Article -
[Begin]
Isaiah 53: 3-4

John 12: 32

     This scripture in John’s gospel came to me this afternoon.  You will gather from that that I do not have anything very formed to say about it, but it struck me that the sight of the Lord Jesus on the cross is, speaking carefully and reverently, compulsive viewing.  That is, that there is to be no turning away from that sight, there is to be no ignoring it.  In Isaiah, of course, we have a different thought: that is, that He is “a man of sorrows, and acquainted with grief, and like one from whom men hide their faces; - despised, and we esteemed him not”.  These two contrasting views of the Lord Jesus in His sufferings on the cross would be something for us to contemplate.  On the one hand there was a degree of grief and sorrow which men could not bear, which we could not bear to look upon.  The turning away of their faces, men hiding their faces from Him, was partly, as I understand it from this chapter, in shame; men do not wish to be associated with it, and do not wish to carry the guilt, the conscience of having had part in that, which morally we do.  Men regard Him as cast aside even by God.  Men would turn their faces from such a One.  We would despise Him, esteem Him not, consider Him of no account.  That would be the natural reaction to the view of the Lord Jesus on the cross, and we have all been there, and would still naturally take that view.  It would not be the sort of pleasant sight that is suitable to the natural eye, but He is the One who “hath borne our griefs and carried our sorrows; and we, we did regard him stricken, smitten of God, and afflicted”.

     But He went that way for us.  That is what we come to in John’s gospel, that the Lord Jesus having been lifted up there is a sight that cannot be ignored.   “I, if I be lifted up out of the earth, will draw all to me”.  Although the context is a little different, we get some sense of the reaction that could come, in John the Baptist’s view, “Behold the Lamb of God, who takes away the sin of the world”, John 1: 29.  There is a spontaneous reaction to the sight of One who was carrying [see note at end of article] the full weight and penalty of sin and sins and was about to become a sacrifice on the cross.  He was lifted up out of the earth and He will draw all to Him.  What compulsion there is in that.  That is not something that can be ignored, it is not something that we can simply pass by.  In Mark's gospel we have a reference to those who passed by the cross of the Lord Jesus, chap 15: 29.  What a thing that would be, simply to pass by the cross.  The prophet says in Lamentations 1: 12, “Is it nothing to you, all ye that pass by?”, but there is to be no passing by of the cross.  “I, if I be lifted up out of the earth, will draw all to me”.  That is, that we are drawn to Him as out of the earth, as I understand it.  There is a different order of things that we are attracted to in seeing the Lord Jesus on the cross, the One who completed the work, the One who finished everything that God could give Him to do.  “It is finished”, He says, John 19: 30.
[End]
Provided material -
[Begin]
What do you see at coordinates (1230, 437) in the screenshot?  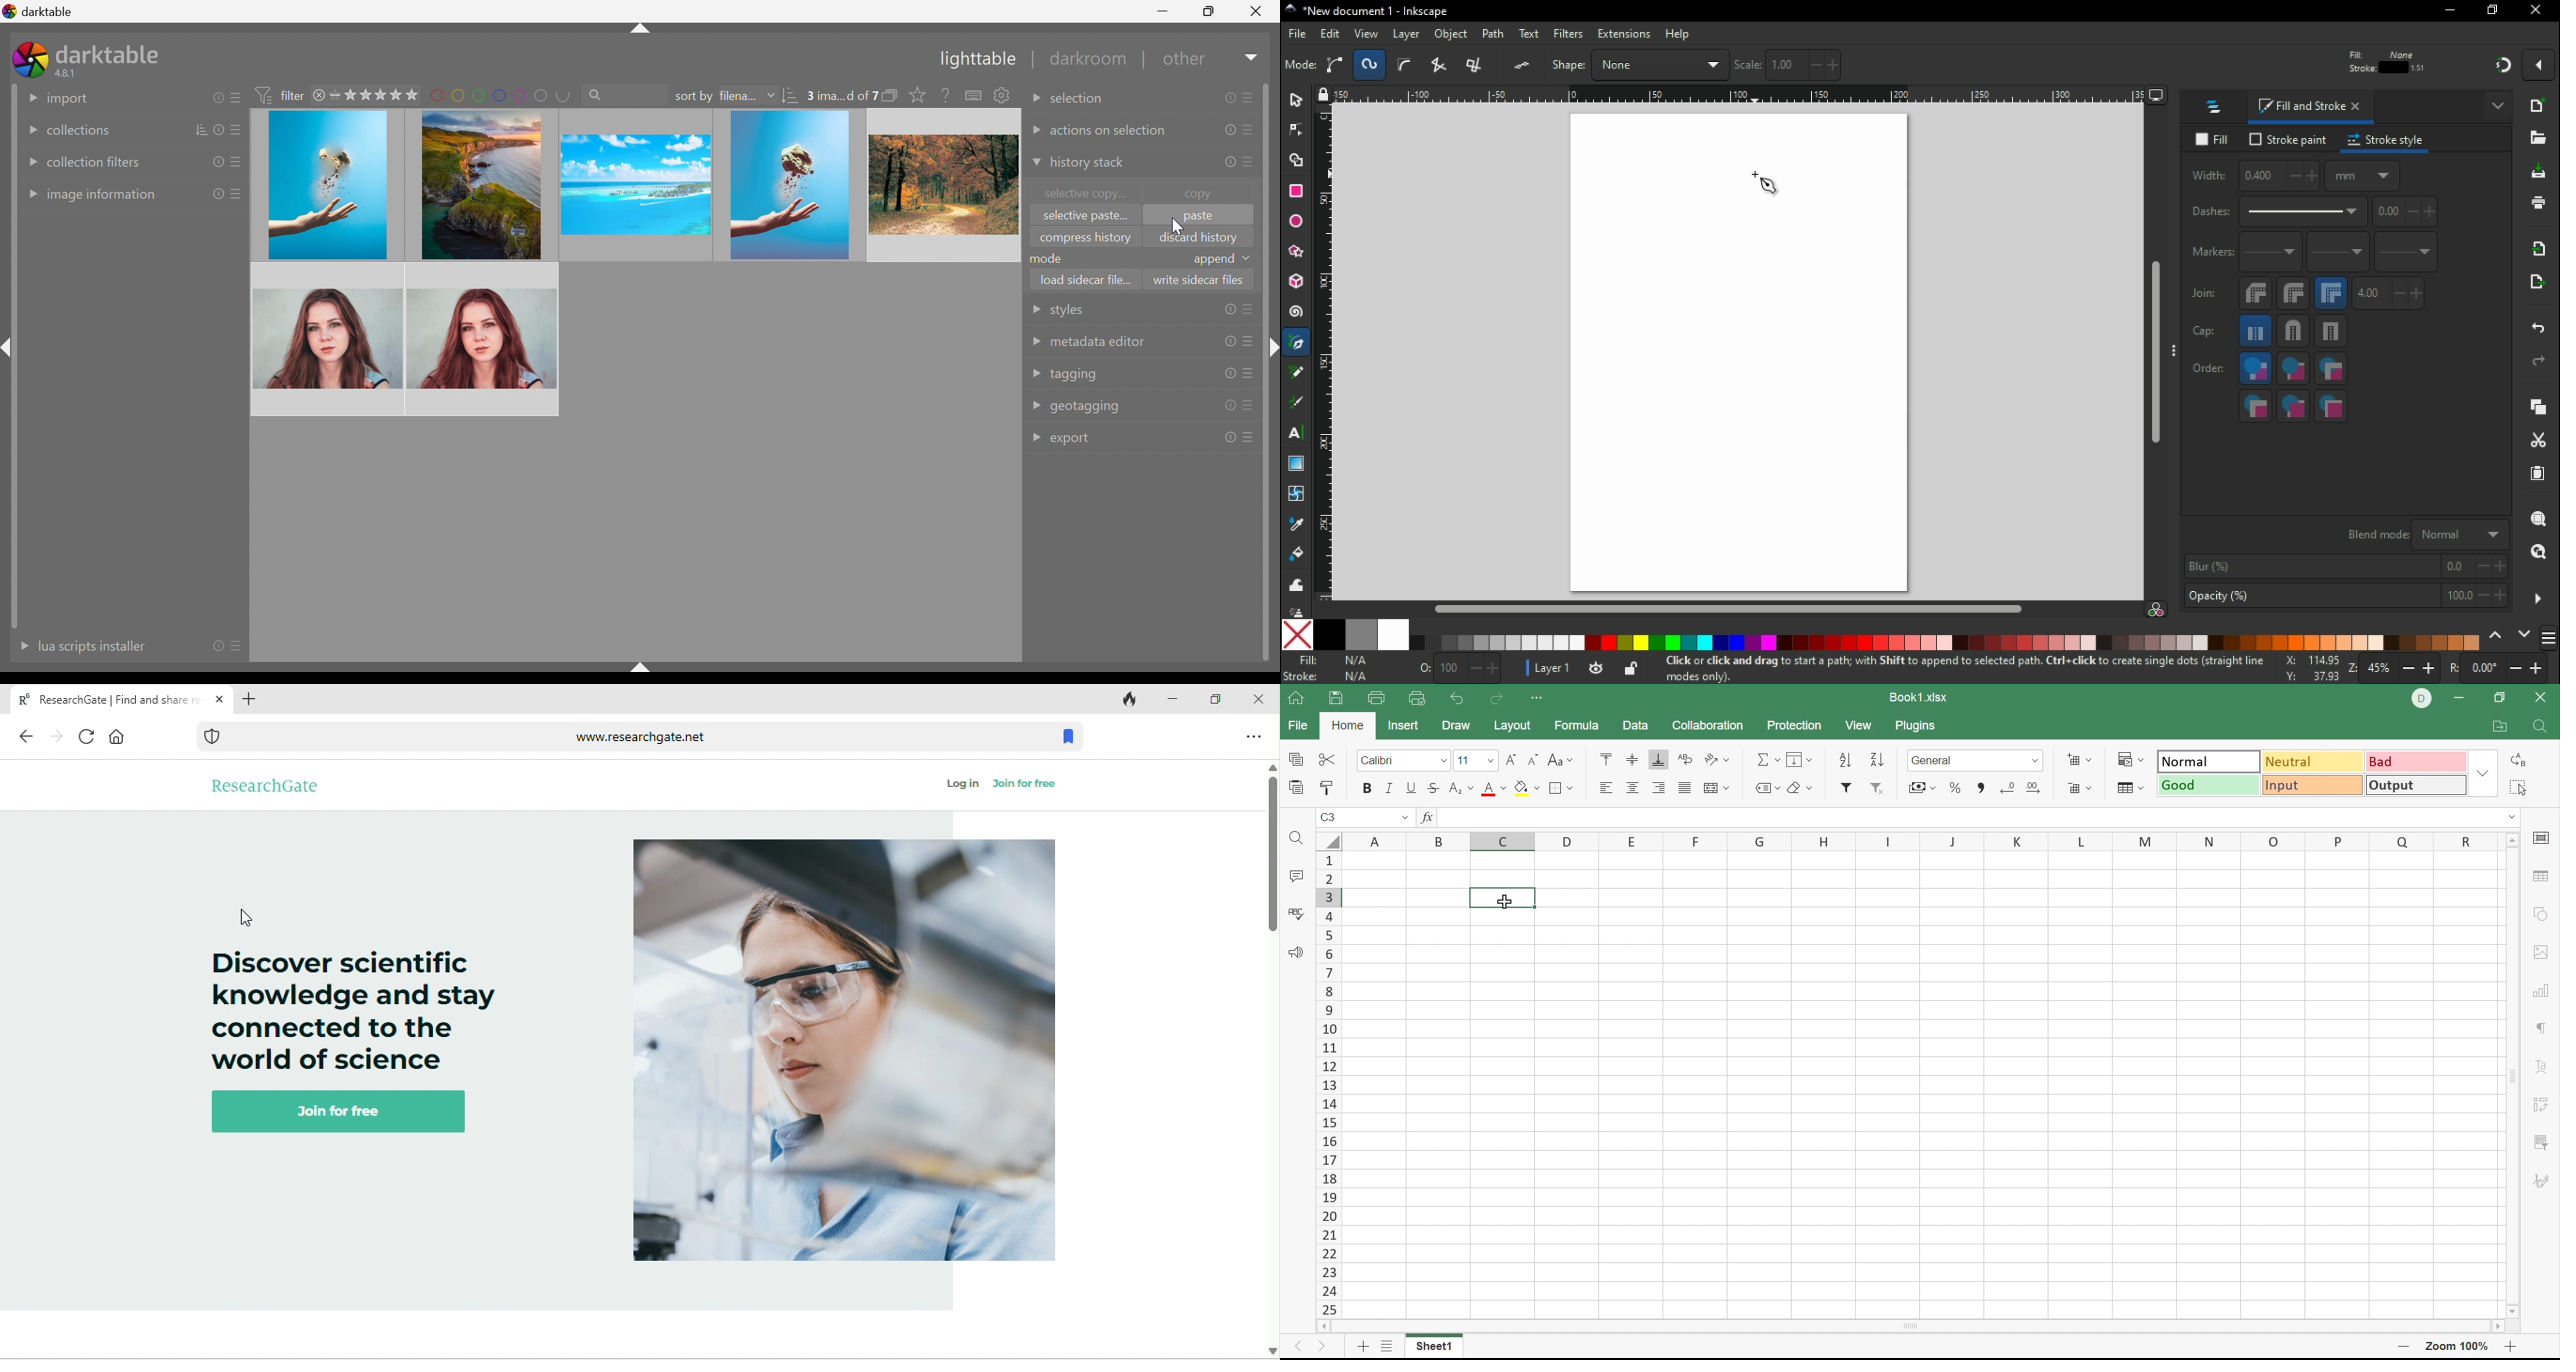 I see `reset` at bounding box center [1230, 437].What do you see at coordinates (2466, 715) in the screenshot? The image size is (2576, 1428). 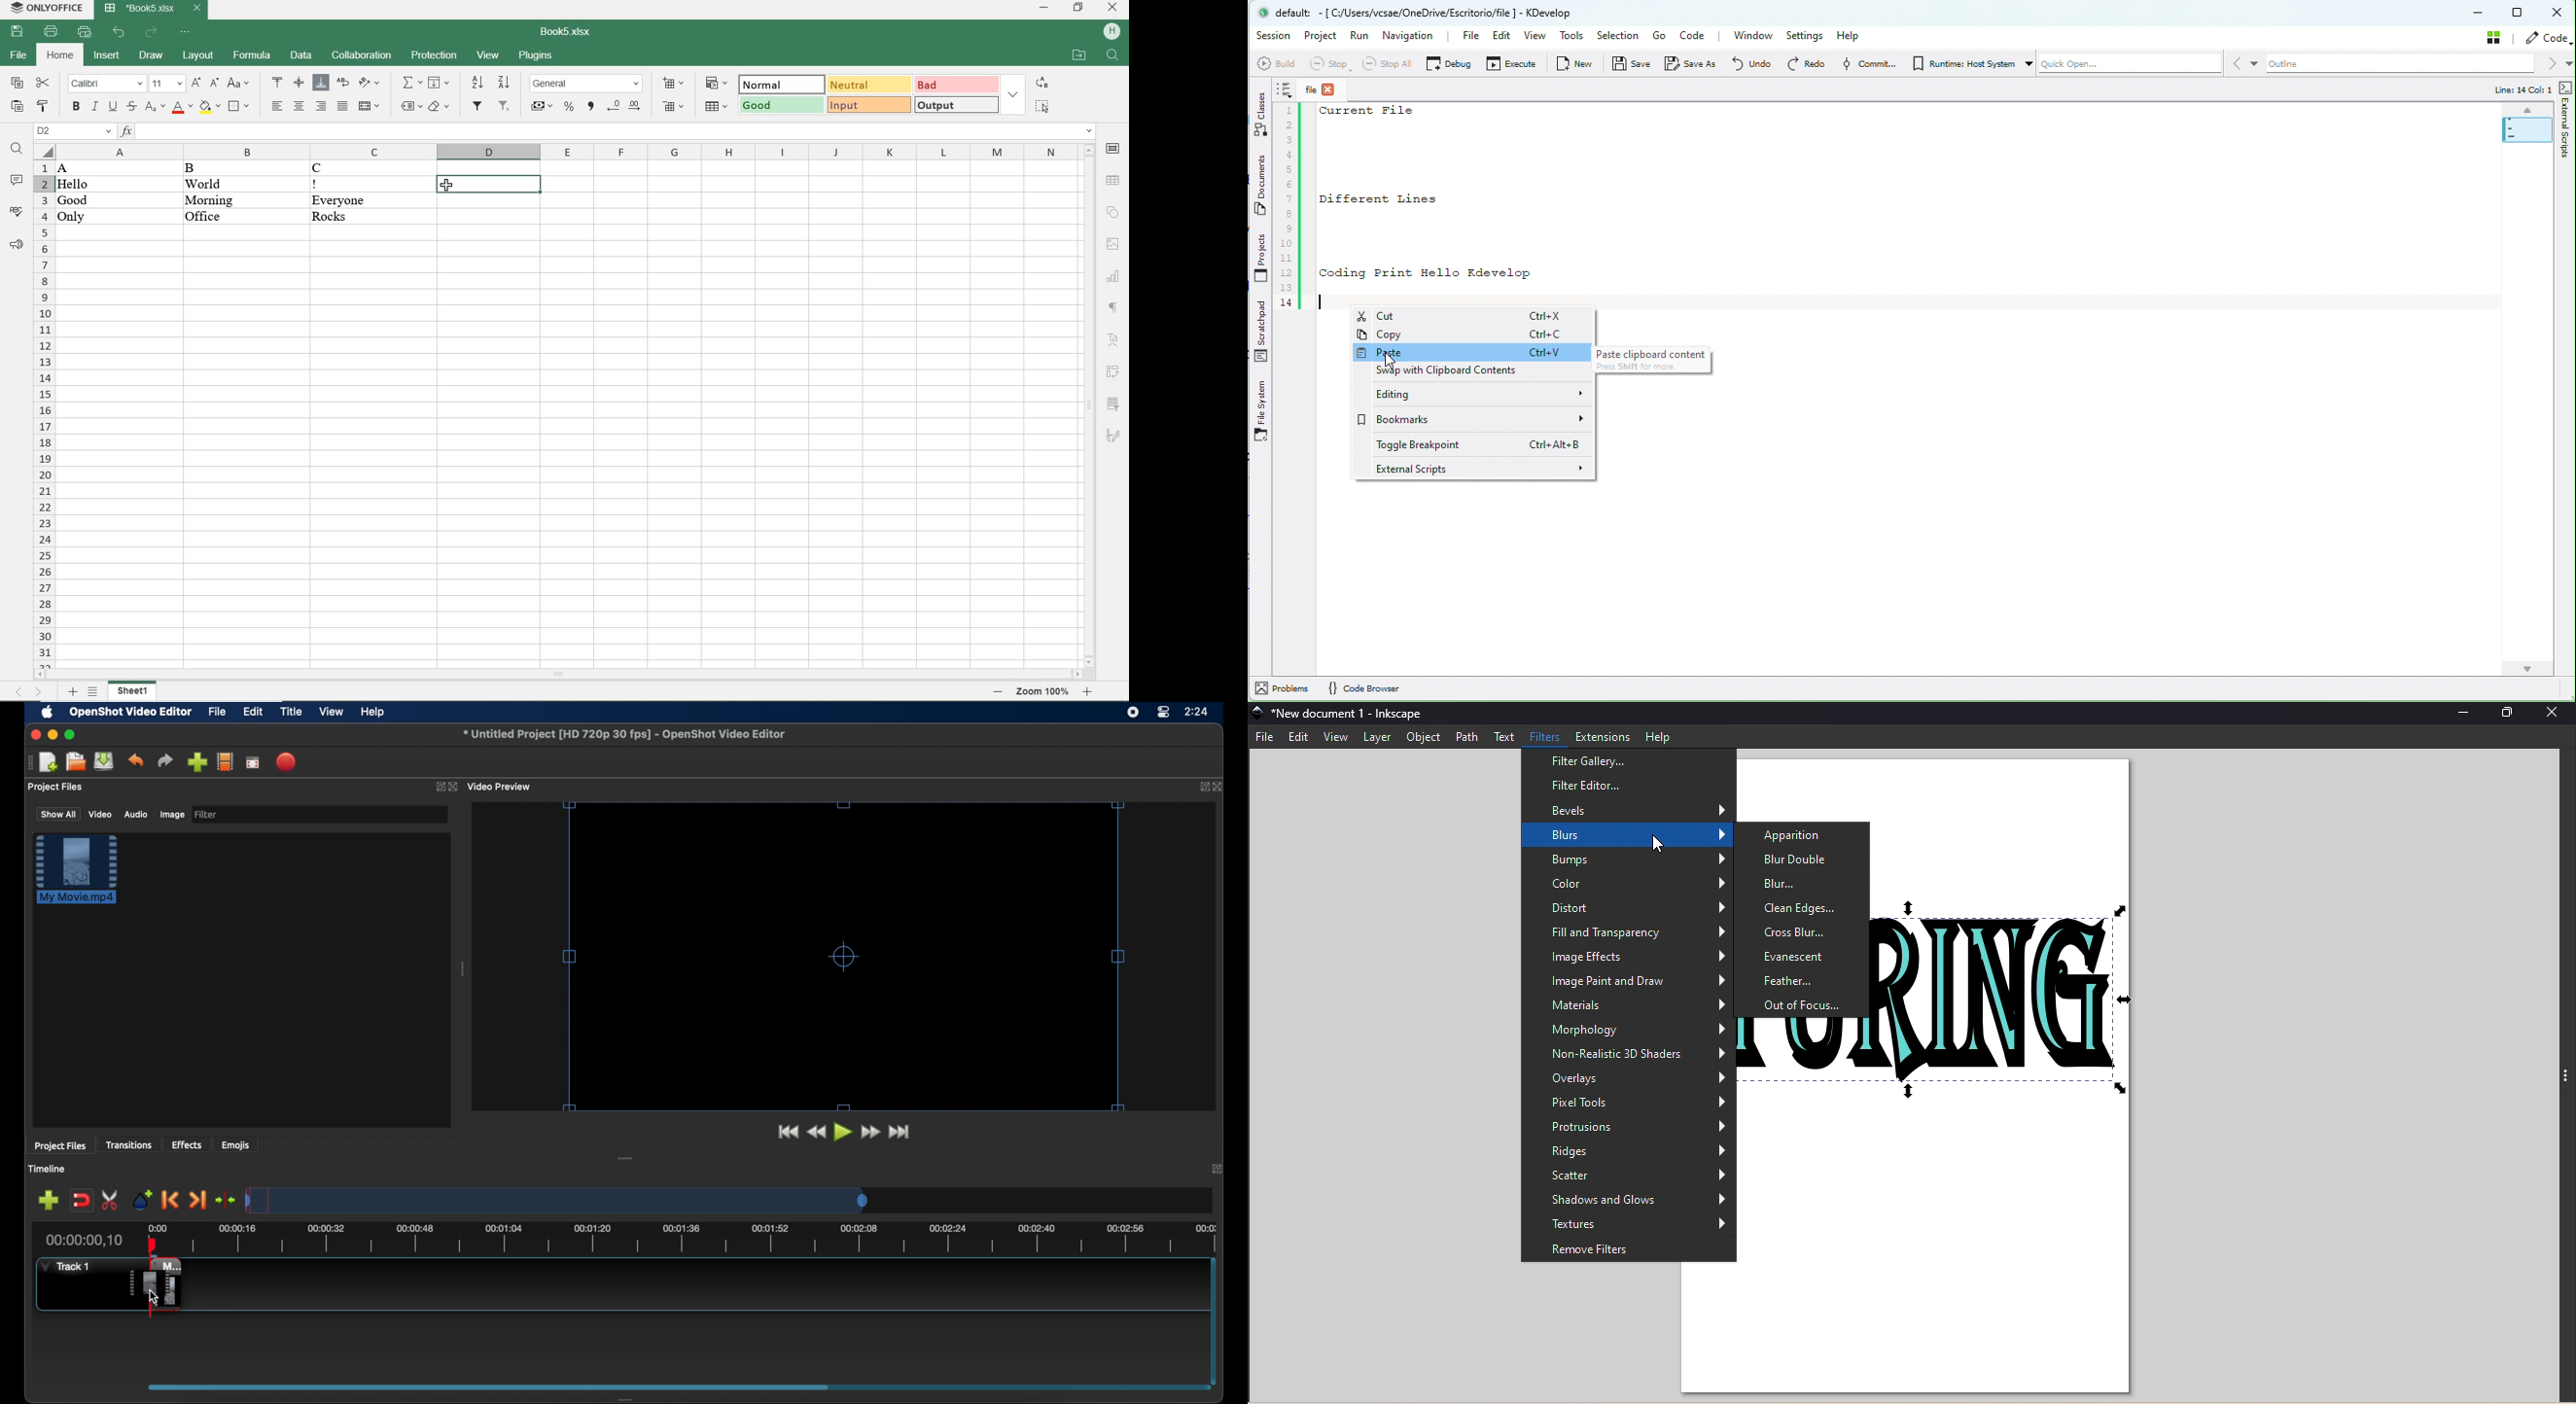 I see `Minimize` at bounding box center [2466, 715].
[End]
Tasks to complete -
1) In the meditation on Isaiah 53 and John 12: 32, which passage in Lamentations is quoted about those who pass by?
2) Carry the meditation on Isaiah 53 and John 12: 32 forward from its final sentence.

Written responses -
1) Lamentations 1: 12, "Is it nothing to you, all ye that pass by?"

2)
     The other thought that was going through my mind, and again I do not have anything very formed as to it - I leave it for contemplation - is the different views that God has of the Lord Jesus on the cross.   On the one hand, what pleasure it must have given Him to see a perfect Man displaying the perfection of God in love, “Father forgive them, for they know not what they do”, Luke 23: 34.  What perfection there was in the Lord Jesus on the cross, and what love that must have called out on the part of the Father there.  And yet there is the other side of it which was, “My God, my God, why hast thou forsaken me?”, Matt 27: 46, Mark 15: 34, God hiding His face, speaking carefully and reverently, from His Son, in the awfulness of what was there.  What a contemplation that is too, that the One who was the Sin-bearer, the One who enjoyed such communion with His God and Father, would have to say such things, “My God, my God, why hast thou forsaken me?”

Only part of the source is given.